## What to work on
• A. In the panel transcript on advocacy in college athletics, what trait does Kristene Kelly name first as a mark of a good advocate?
• B. Write a continuation of the panel transcript on advocacy in college athletics, starting right after its final sentence.

## Passage

▽

Understanding the brand, perceiving it and presenting yourself in a very professional way, too.

TRIP DURHAM: Omar, Kristene was making the point about personal appearances being part of the brand. While perception should not be solely about that outer presentation, how important is it to come to work buttoned up, I mean that literally and metaphorically, whether it's with a tie or with a sweater vest? How important is that presentation at least from what you see as an athletic director?

Omar's microphone may not be reengaged.

OMAR BANKS: Can you hear me now?

TRIP DURHAM: You are good. Go.

OMAR BANKS: Got it.

I think it's very important. Some person's perception is someone else's reality. If someone is seeing you for the first time, again, if you're wearing sweats, you look like you just stepped off the city bus after five transfers, unfortunately that's what somebody is going to look like and say this person might not be professional.

It is a part of the brand. It is something that should be very seriously considered.

TRIP DURHAM: Sara, there's a little bit of a follow-up to your answer a little while ago. It's within that realm of advocacy, something we talked about at the top. How do you advocate for yourself? There are obviously several different elements within sports information, butts in seat is metric when which you can advocate, the number press releases, stories, personal profiles you put out. That could be an advocacy metric. How do you know how to advocate for yourself? Is it something you put a full court press on? Are you subtle about the advocacy for yourself? How do you go about it or how have you seen people go about it in the right way?

SARA BRAUN: I think kind of going back to what we were talking about earlier: you advocate for yourself differently with different people. So I think it depends on who you're talking about, who you're trying to advocate with.

I think building relationships becomes really important. Not just in the athletic department, but also in the community and on your campus, letting them know how you can add value in showing them. I think that's a big part of it, too, is being able to show the value you add through hard work and dedication (interruption in audio).

TRIP DURHAM: The idea of casting your shadow on campus, making sure people know who you are. Just that simple movement of going to somebody else's office across campus, that creates an element of advocacy, doesn't it?

SARA BRAUN: It really does. I think, too, getting involved on campus has been really great for me because being able to collaborate with other units on campus has bridged gaps between athletics and faculty or athletics and student affairs. Having those relationships has been really beneficial to me as a professional, but also to our athletic department as a whole.

TRIP DURHAM: Kristene, what are the elements, the traits of a good advocate?

KRISTENE KELLY, Ed.D.: I think one is being a good listener. I think we talked about that a little bit earlier where a lot of people just want to be heard. I think that's really, really important, being respectful. Letting your employees know they are heard, that they're valued, that they're understood.

I think that's the one thing the three of us, Omar, Sara, myself, others in roles similar to ours, can do. We have that seat at the table right now. It's important for us to use that voice that we have.

I think Jack McWilliams, the commissioner of the CIAA down in Charlotte, one thing he said, if you don't have a seat at the table, you have to know someone who does, allow that person to advocate for you. Advocating for each other, understanding the needs of your area.

△

## Data excerpt
▽

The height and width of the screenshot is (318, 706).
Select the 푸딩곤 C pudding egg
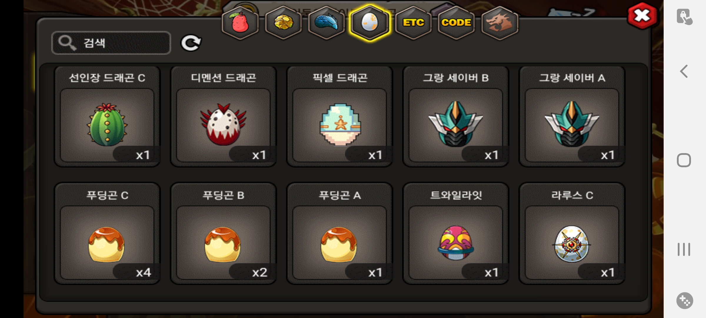pos(107,234)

△

## Task-by-task results
• A. Being a good listener.

• B.
Again, as you are that person, let's say you are the SID, you want something, I don't know, some new equipment that's out there, how do you explain those priorities to your supervisor or to your athletic director? You have to understand what the priorities are.

I think being an advocate, I'm in that role, I can sit and help that SID. I was actually in a meeting earlier today talking about how we need more people, bodies, in our varsity athletics communications area. I said it so he could hear me say it knowing he and I just talked about this yesterday, but that's letting him know I heard him, that I understood what he was saying, and that I was going to go to bat for him and for that area as well.

I think being a good listener. Honestly, asking how are you. Again, we get so bogged down with all the specifics and technical aspects of the job, we forget that our SIDs are just people, just like we're people. Ask them how are you doing. Ask about their hobbies, those type of things. Get to know that individual.

TRIP DURHAM: I fell into a trap years ago in which I would pick up the phone, launch right into my question with somebody. There was one colleague that would always just take a breath and say, I'm fine, Trip, how are you this morning. There is that need to be empathetic. Take that quick 15 or 20 seconds to say I'm doing well, how are you. You just sort of ease right on into it.

KRISTENE KELLY, Ed.D.: Absolutely.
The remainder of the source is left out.